PROBLEM:
Everything from the first line of the data below through the line that contains "Image resolution: width=1930" should be written out exactly, please, and nothing more; the pictures stay out.

━━━━━━━━━━

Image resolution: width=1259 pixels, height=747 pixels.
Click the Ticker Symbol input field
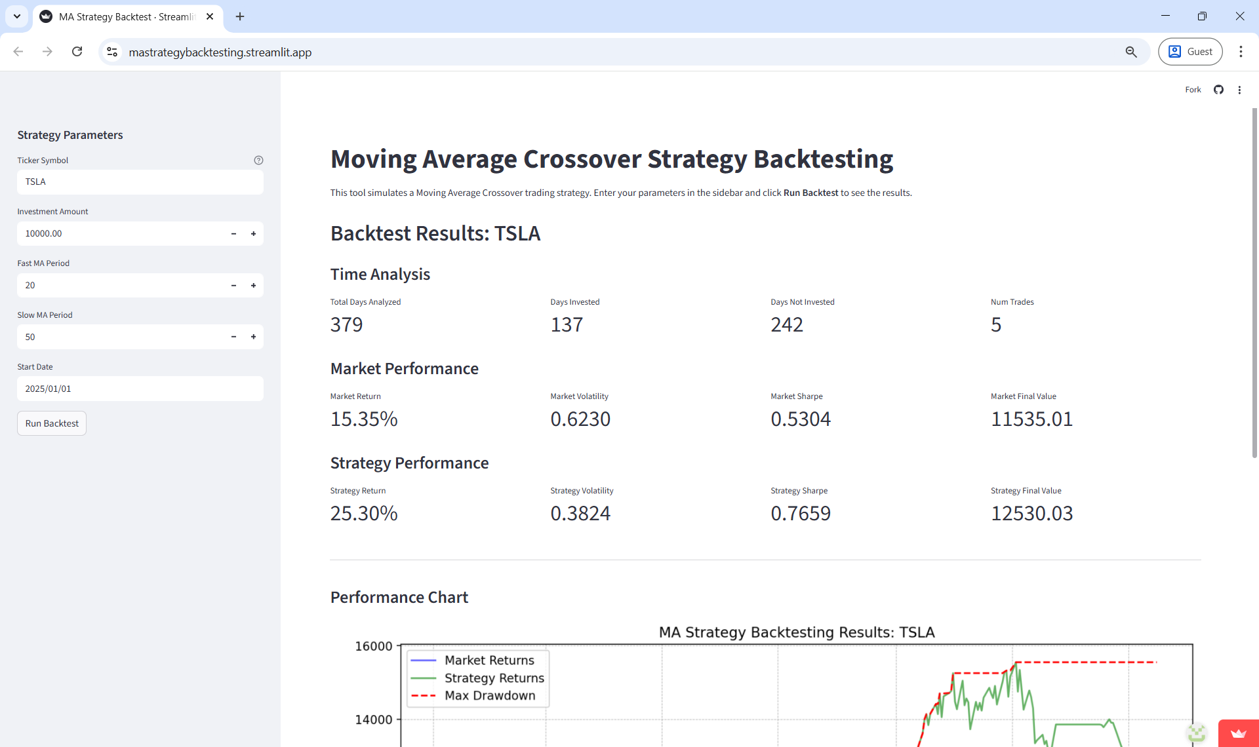[x=140, y=182]
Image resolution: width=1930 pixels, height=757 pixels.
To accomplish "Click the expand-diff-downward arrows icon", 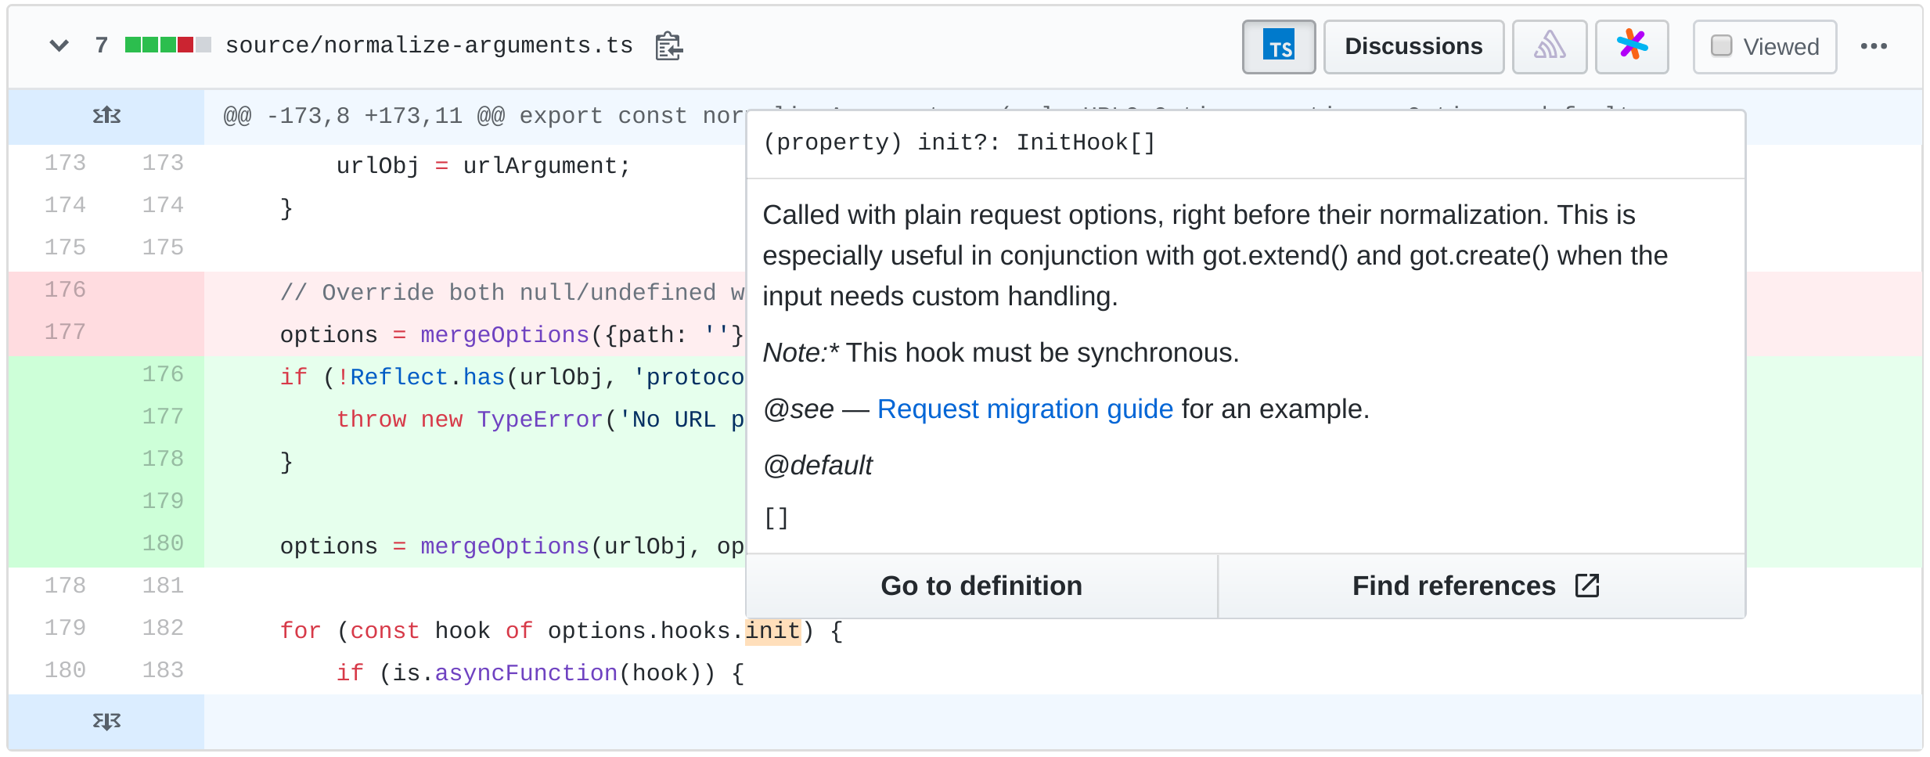I will (106, 721).
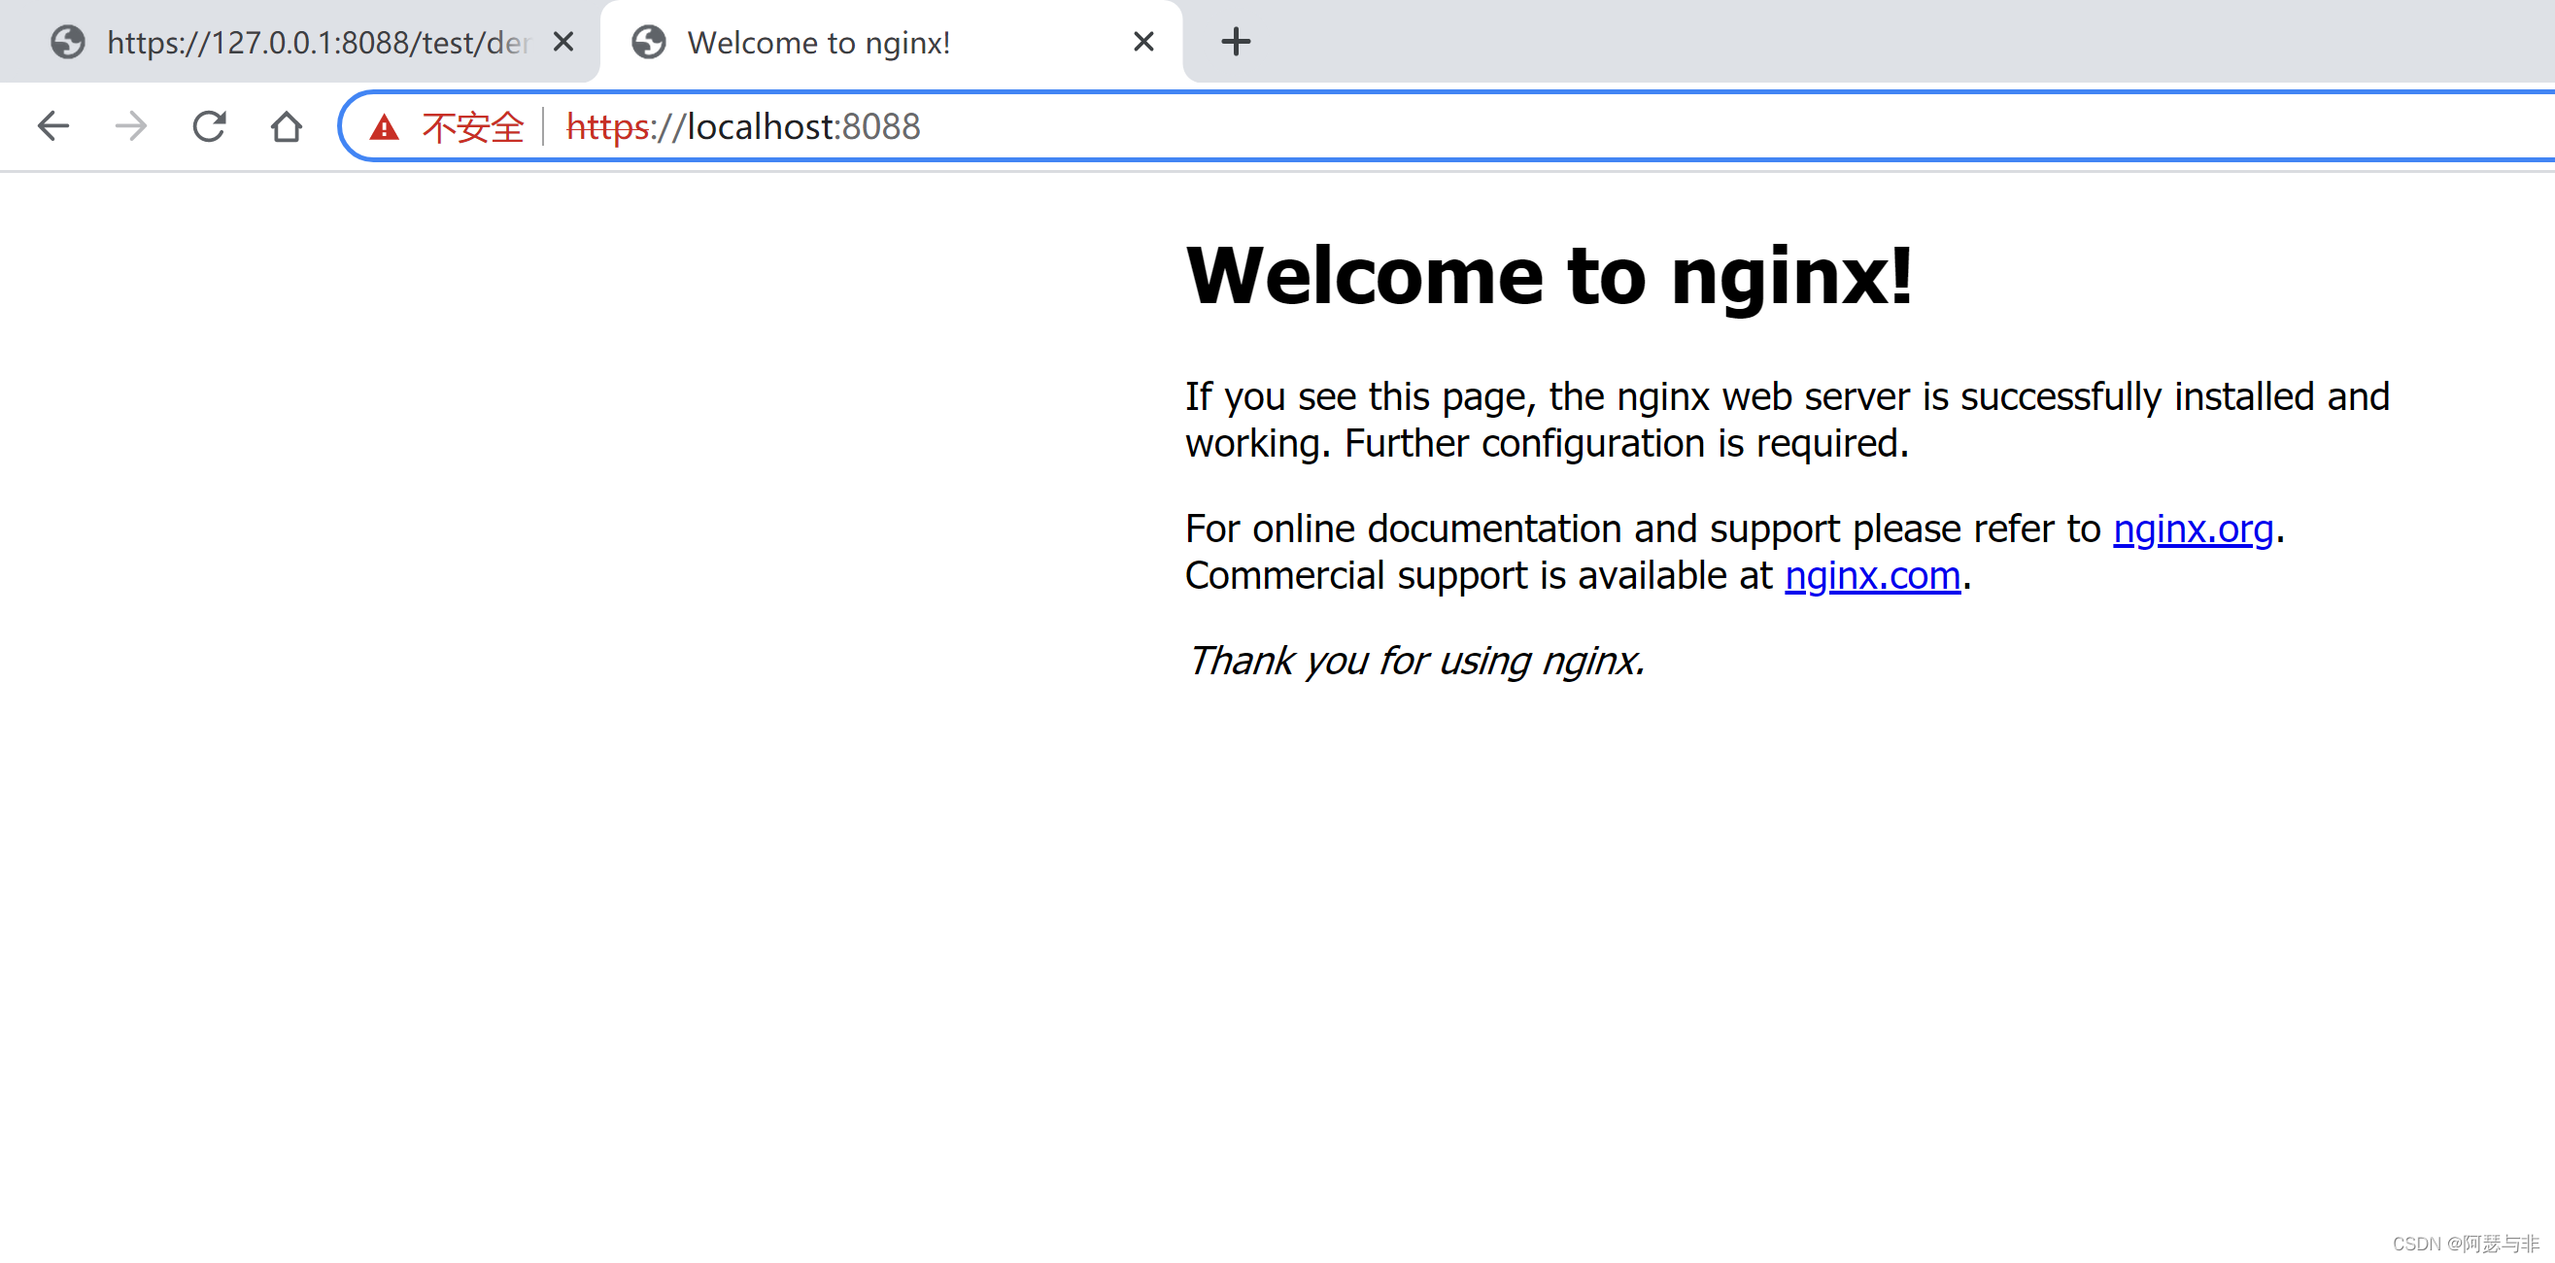Click the forward navigation arrow
Image resolution: width=2555 pixels, height=1263 pixels.
click(x=130, y=126)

━━━━━━━━━━

SOLVED EXERCISE:
Image resolution: width=1259 pixels, height=747 pixels.
Click the Ticker Symbol input field
[x=140, y=182]
Image resolution: width=1930 pixels, height=757 pixels.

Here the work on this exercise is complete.